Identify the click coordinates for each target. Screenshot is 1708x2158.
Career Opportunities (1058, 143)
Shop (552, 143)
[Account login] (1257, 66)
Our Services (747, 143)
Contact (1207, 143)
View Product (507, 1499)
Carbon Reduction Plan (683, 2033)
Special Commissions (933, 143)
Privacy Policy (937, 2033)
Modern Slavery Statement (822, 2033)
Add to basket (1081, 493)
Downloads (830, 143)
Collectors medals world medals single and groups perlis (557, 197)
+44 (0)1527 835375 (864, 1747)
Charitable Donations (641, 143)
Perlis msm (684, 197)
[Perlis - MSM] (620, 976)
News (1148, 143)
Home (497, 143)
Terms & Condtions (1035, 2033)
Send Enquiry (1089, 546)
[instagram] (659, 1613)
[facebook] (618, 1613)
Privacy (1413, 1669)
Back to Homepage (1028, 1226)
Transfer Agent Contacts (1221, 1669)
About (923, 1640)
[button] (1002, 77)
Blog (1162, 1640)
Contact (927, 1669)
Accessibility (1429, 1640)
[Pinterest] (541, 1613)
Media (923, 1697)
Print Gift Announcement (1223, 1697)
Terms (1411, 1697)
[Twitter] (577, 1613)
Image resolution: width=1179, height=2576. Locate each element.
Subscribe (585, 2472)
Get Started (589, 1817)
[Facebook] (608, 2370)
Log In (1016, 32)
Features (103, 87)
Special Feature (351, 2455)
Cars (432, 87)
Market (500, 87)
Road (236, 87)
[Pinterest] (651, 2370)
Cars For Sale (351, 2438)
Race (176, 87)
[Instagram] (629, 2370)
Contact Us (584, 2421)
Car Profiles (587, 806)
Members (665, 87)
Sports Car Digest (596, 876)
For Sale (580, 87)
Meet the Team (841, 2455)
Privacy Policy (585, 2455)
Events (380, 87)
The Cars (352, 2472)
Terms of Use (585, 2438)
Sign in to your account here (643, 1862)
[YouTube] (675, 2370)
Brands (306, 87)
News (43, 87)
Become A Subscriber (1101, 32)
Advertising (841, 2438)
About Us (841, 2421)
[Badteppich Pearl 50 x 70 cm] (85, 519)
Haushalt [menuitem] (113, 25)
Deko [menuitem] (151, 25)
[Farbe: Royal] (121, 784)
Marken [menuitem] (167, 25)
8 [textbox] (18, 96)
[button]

# [Activity]
Restate the full listing word for word, leaving out nothing.

# [Task result]
Identify the click coordinates for each target. Screenshot is 1708x2158.
Career Opportunities (1058, 143)
Shop (552, 143)
[Account login] (1257, 66)
Our Services (747, 143)
Contact (1207, 143)
View Product (507, 1499)
Carbon Reduction Plan (683, 2033)
Special Commissions (933, 143)
Privacy Policy (937, 2033)
Modern Slavery Statement (822, 2033)
Add to basket (1081, 493)
Downloads (830, 143)
Collectors medals world medals single and groups perlis (557, 197)
+44 (0)1527 835375 (864, 1747)
Charitable Donations (641, 143)
Perlis msm (684, 197)
[Perlis - MSM] (620, 976)
News (1148, 143)
Home (497, 143)
Terms & Condtions (1035, 2033)
Send Enquiry (1089, 546)
[instagram] (659, 1613)
[facebook] (618, 1613)
Privacy (1413, 1669)
Back to Homepage (1028, 1226)
Transfer Agent Contacts (1221, 1669)
About (923, 1640)
[button] (1002, 77)
Blog (1162, 1640)
Contact (927, 1669)
Accessibility (1429, 1640)
[Pinterest] (541, 1613)
Media (923, 1697)
Print Gift Announcement (1223, 1697)
Terms (1411, 1697)
[Twitter] (577, 1613)
Image resolution: width=1179, height=2576. Locate each element.
Subscribe (585, 2472)
Get Started (589, 1817)
[Facebook] (608, 2370)
Log In (1016, 32)
Features (103, 87)
Special Feature (351, 2455)
Cars (432, 87)
Market (500, 87)
Road (236, 87)
[Pinterest] (651, 2370)
Cars For Sale (351, 2438)
Race (176, 87)
[Instagram] (629, 2370)
Contact Us (584, 2421)
Car Profiles (587, 806)
Members (665, 87)
Sports Car Digest (596, 876)
For Sale (580, 87)
Meet the Team (841, 2455)
Privacy Policy (585, 2455)
Events (380, 87)
The Cars (352, 2472)
Terms of Use (585, 2438)
Sign in to your account here (643, 1862)
[YouTube] (675, 2370)
Brands (306, 87)
News (43, 87)
Become A Subscriber (1101, 32)
Advertising (841, 2438)
About Us (841, 2421)
[Badteppich Pearl 50 x 70 cm] (85, 519)
Haushalt [menuitem] (113, 25)
Deko [menuitem] (151, 25)
[Farbe: Royal] (121, 784)
Marken [menuitem] (167, 25)
8 [textbox] (18, 96)
[button]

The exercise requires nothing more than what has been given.